At the end of the day, people work for people, not for organizations. A strong, authentic employer brand is like a beacon because it has the power to draw people in. In 2023, smart organizations will take this approach even further, building targeted EVPs capable of attracting specific talent pools. It could be a dedicated Career Page for women in STEM candidates, for example; pages that showcase specific content that appeals to a certain segment of candidates, enabling organizations to focus better on the needs and wants of that group. 

It’s no secret that candidates crave employee testimonials and unedited stories. Imperfect content makes an organization “feel alive”, and 2023 is the perfect year to prove that imperfections make you real as an employer. How can imperfection and authenticity be trump cards for companies looking to build their employer brand?

“How could it not be that? It’s the start of an extremely important relationship and collaboration. The impact that going wrong can have on you, as a person, and the impact that can have on the employer and the company is absolutely huge. It’s not about selling them a dream. The worst result of a recruitment campaign is not failing to hire someone; it’s hiring the wrong person. And the wrong person isn’t a bad person. It could be someone for whom you’re not a great choice in terms of what matters to them. And the worst result of hiring the wrong person is not if they quit quickly, it’s if they stay.”

( Mark Puncher, CEO at @Employer Branding Australia – Employer Branding T.I.P S06Ep.5)

Action to take in 2023

With 53% of employees feeling more exhausted now than before the pandemic and 57% of them experiencing increased anxiety due to work-related factors, it’s no wonder caring about employees as people first will play a huge role in shaping employer branding strategies next year. Authentic stories don’t just strengthen brand reputation, they draw in candidates that resonate with what your current employees have to share. 

Listen more, talk less in 2023! Whether you’re an HR manager, a founder, a team lead, a recruiter, 2023 will be about the people in the employer brand.
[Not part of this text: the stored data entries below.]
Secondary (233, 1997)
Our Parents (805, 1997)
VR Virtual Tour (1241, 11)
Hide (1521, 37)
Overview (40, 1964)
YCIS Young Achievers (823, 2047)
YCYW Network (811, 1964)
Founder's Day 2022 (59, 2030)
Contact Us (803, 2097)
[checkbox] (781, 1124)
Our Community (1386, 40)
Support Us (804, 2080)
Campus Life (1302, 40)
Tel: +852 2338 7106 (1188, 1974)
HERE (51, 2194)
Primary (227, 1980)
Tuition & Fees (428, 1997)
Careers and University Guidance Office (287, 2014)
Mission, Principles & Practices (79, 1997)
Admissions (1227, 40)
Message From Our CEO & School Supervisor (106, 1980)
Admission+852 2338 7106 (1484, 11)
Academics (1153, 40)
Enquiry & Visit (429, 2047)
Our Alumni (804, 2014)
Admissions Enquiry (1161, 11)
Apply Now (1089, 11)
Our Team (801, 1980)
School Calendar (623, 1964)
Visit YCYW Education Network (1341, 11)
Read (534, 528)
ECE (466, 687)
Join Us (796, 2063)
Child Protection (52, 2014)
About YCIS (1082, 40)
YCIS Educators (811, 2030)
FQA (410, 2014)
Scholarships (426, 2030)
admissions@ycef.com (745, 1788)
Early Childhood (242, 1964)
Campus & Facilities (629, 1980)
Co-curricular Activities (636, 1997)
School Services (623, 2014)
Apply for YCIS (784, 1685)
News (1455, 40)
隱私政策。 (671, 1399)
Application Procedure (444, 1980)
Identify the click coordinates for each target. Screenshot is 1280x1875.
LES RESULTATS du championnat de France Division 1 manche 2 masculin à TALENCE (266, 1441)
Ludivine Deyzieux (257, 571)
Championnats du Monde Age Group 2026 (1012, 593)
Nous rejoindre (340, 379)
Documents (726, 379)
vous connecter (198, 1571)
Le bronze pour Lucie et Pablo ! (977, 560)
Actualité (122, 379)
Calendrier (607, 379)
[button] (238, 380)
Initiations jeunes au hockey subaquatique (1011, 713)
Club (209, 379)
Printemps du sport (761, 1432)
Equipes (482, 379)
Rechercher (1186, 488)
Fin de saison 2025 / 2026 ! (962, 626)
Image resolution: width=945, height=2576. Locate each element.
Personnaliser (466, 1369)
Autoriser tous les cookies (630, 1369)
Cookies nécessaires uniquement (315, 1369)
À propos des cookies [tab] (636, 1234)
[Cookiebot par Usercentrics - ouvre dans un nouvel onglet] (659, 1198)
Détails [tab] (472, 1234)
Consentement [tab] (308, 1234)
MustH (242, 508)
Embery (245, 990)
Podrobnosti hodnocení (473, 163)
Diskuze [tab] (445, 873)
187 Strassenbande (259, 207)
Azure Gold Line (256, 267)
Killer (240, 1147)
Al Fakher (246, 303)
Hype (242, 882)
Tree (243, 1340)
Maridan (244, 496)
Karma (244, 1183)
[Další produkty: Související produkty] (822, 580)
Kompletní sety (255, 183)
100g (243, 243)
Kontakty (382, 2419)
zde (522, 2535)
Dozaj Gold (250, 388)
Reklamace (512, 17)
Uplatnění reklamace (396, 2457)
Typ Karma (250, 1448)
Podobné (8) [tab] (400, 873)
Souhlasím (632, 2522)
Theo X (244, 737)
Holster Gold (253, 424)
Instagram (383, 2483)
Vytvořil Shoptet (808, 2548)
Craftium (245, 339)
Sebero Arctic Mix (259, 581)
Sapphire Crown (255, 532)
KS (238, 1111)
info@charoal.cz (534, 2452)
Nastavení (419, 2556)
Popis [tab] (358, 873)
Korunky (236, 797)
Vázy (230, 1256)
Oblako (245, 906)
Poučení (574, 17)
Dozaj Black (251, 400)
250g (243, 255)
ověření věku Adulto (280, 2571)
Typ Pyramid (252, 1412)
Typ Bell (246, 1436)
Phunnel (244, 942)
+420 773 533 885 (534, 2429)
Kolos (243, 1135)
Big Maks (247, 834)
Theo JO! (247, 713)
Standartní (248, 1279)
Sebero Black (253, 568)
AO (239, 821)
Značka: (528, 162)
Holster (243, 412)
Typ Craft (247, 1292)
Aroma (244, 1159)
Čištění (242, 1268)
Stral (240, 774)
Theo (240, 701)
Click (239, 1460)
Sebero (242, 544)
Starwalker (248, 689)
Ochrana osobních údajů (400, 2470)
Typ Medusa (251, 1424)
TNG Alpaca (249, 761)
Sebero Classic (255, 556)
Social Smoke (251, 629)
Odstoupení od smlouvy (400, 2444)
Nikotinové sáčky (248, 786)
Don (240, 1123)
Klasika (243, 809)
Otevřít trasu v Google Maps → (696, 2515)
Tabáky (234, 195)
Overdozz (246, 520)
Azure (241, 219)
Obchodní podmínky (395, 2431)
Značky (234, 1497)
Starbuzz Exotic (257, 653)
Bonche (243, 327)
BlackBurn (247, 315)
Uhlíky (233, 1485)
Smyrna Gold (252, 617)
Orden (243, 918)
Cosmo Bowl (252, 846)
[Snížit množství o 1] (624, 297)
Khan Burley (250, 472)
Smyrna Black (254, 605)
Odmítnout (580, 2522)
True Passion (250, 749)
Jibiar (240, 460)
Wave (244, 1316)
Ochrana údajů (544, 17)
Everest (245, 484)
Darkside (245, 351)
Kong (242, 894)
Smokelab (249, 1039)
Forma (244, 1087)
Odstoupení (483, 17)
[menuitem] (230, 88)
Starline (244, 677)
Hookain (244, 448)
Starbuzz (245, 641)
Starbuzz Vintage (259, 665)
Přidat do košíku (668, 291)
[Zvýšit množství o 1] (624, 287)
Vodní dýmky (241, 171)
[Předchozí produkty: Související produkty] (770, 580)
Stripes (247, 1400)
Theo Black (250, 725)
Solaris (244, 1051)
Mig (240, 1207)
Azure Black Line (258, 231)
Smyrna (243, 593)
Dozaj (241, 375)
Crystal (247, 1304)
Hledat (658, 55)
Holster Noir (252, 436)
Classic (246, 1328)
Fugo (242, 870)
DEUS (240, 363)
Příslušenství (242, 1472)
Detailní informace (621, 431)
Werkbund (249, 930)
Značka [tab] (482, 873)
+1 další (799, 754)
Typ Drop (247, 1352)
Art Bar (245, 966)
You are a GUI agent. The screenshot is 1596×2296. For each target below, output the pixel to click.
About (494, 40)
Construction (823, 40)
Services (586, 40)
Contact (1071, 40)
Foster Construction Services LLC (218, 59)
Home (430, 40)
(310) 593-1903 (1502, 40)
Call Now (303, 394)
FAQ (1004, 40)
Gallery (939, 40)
The more you know about how they feel, what they need, and why they like/dislike working with you, the better chances you have to take that information and frame it into a culture of transparency and trust. 

Closing thoughts 

Trends and predictions aside, 2023 will be about using every resource that you have to protect your employer brand. Whether or not you have plans to recruit or you just want to take care of current employees, every decision that you make should be made with employer branding in mind. Internal actions will, at the very least, help with retention. 

Needless to say, nothing guarantees employee retention in a bear market. But it doesn’t hurt to use the resources that you have to bring people closer and make them feel that they belong with your organization. If used wrong, your budget for 2023 – no matter how large – will make candidates and employees pull away. Steer clear of content without substance, promises you can’t keep, and values that are identical to those of some other tens of companies out there. Focus on the challenges, and find ways to flip them into an actionable employer branding strategy that emphasizes your uniqueness.